Explorer Tools (Reader Assists)

Comprehending a linear story in a laterally expanding storybuild is a little like trying to comprehend the extent and imagination of our universe when it is forever expanding.   Impossible?  Maybe, but scientists will keep trying to decipher the universe and its forces.  Storybuilders will keep trying to direct their reader to see a vision.  Resorting to a traditional text (the blog or a book) is one way, but the storybuilder is challenged to find other ways to rope the story in.

Some tools the explorer can use in Midtown Exhibits are listed here.   As tools are discovered, invented and come into play, those tools will be added too.

1.  The world HUD (guidebook) is in development for the online and offline reading.
2.  An accompanying story being drafted here is being written.  Some forms of the story will be published when time is available.
3.  Midtown Arts Museum Exhibit Camera (Available soon for all explorers in every Lakewater exhibit).
Useful Immersion Tool
One of the most important devices a storybuilder can add is a document camera.  Not only for taking photos, but for giving photos, documents and clues to the explorer/reader.  When a reader can use the document camera, the lateral unwieldy story becomes a little more linear.  It is easier for the explorer to make sense of the author's story.  These cameras are being added to every Lakewater exhibit.
1.  The explorer touches the stool to sit.  Then the author touches any key to see a real time (LIVE) view of what the author wants the explorer to see.  If an author is curtailing flying, it is a good practice to give explorers a foreshadowing or close up look.  Of course they can use their own camera to see afar, but they don't know what the author wants them to focus on.  This is an old Myst/Uru scope trick that works very well in place of a text figurative device (simile or idiom).
2.  The shutter card (looks like a sim card) is a good place to store notes, the photo an author wanted the explorer to take (back up plan B) and any other objects or artifacts that an explorer will require.  It is a wonderful foreshadowing tool that many builders already use for this or that reason.  
3.  An explanation camera is placed close to the blog access opportunity.  In this case, the camera took a photo of itself next to the blog access (hanging tapestry).

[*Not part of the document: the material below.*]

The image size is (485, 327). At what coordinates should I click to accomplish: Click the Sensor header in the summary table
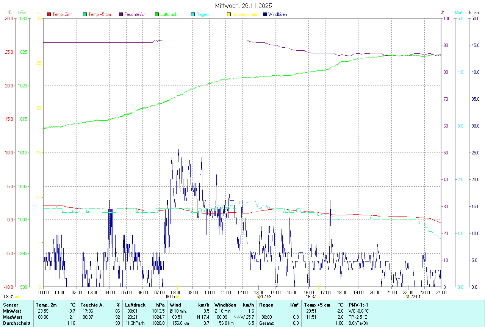10,305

Lakewater Storybuild Guidebook 

How to use the In world HUD (Heads Up User Display) guidebook.
  1. Pick up the Guide at the Gateway to any storybuild.  It is nailed to the hanging tapestry.
  2. Do not take the Guide out of your inventory. Instead right click on the object to attach it.   Choose HUD center display.  It is already positioned to fill the left side of your screen, but you can move it over in the usual way an object is moved.   
  3. The HUD takes up a lot of space.  It is not advised that you resize it, but if you can modify the size the same way you moved the HUD.
  4. Instead of resizing the HUD, you can clear the screen of the HUD altogether by typing /9 hide into the chat or /9 show when you want to see it again.
  5. The guidebook is being developed and revised continuously, but you will always have the most updated version, because the HUD is connected directly to Lakewater's online blogs.  This method is more convenient for the explorer, and less time consuming for the author.   
  6. Use the guide and the cameras.  With the exception of riddles, puzzles and not so obvious treasures you will collect along the way, the these two tools are all you need to navigate and document your journey.
DISCLAIMER:  While the tools are ready to use, the worlds are still being built and the Realm Master expeditions are still being developed.  Please accept our apologies for any confusion and the time it takes to finish our storybuilds.

Find a good online/offline annotation tool.  The Midtown Ladies Guild found several free or open source screen capture and annotation applications that works wonderfully with the guidebook, since you can take the Guidebook with you about nearly everywhere, online or offline (even mobile).

Explorers can document their journeys by using the online/offline annotation tool directly through the guidebook in world.   This first photo is an example of how Ruby annotated the steps she took to find her first clue, a complimentary tea pot that she picked up for her collection and a note about getting a cup of tea (oh dearie).  I hope she understood the riddle of "Drink Me."   
Explorers can also document their work using the Guidebook to easily outline their journey by taking a photo with overlays (HUD, interface) on.   Slide the full permission photo into the notecard and keep in your inventory along with the guidebook.   Use yoiur notecard to add journal notes and story, whatever you please.   Below is a photo of how Ruby used the in world HUD and a notecard to record her journey.
Using documentation to prove your work for a badge is a new experience for some explorers.   The use of badges rather than grades is a real possibility for the future.   For storybuilds it is a way to keep track of learning and notes for your own purposes.   Because Open Sim does not charge for photographs taken in world, it is convenient to use this method for your Realm Master Expedition badges.